でも、そう言われても「そうですか」って、後輩の俺がそのまま帰ることなんか出来ない。
「……じゃあ、手伝います」
俺は先輩が空気を入れたボールを、カゴの中へ入れ始めた。
静かな体育館には、空気を入れる「シュー」って音と、ボールがカゴにぶつかる物音だけが響く。
先輩と気まずくなるようなことが、直接あったわけじゃないんだけど、お互いに何も話さない。

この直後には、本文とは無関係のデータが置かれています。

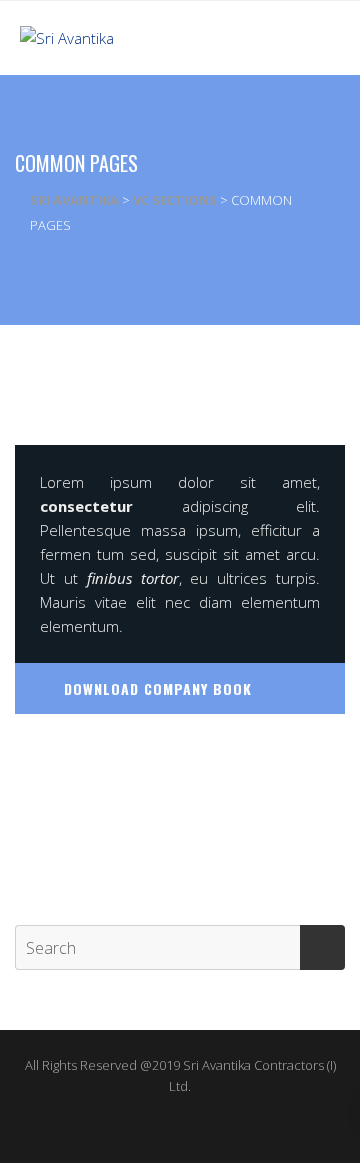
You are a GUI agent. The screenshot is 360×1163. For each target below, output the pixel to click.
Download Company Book (158, 688)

それでも、先輩は何も気にしていないみたいで、いつもの穏やかな顔で黙々と作業する。
対する俺は緊張して、手にかいた汗が尋常ではなかった。
檜山とどうなっているんだろう……。
本当に復縁したり……したんだろうか。
どうしようもなく気になって、聞いてみようかと口を開いては、やっぱり聞けないと閉じる。
そんな行動を、何度も何度も繰り返していたら、
「……岡田?」
藤原先輩が、とても不思議そうな顔をして、こっちを見ていた。
「あっ、えっ」
「終わったよ。大丈夫か?」
苦笑しながら、ポーンッと軽く投げられたボール。
それを焦って受け取りながら、俺は「はい」と返事した。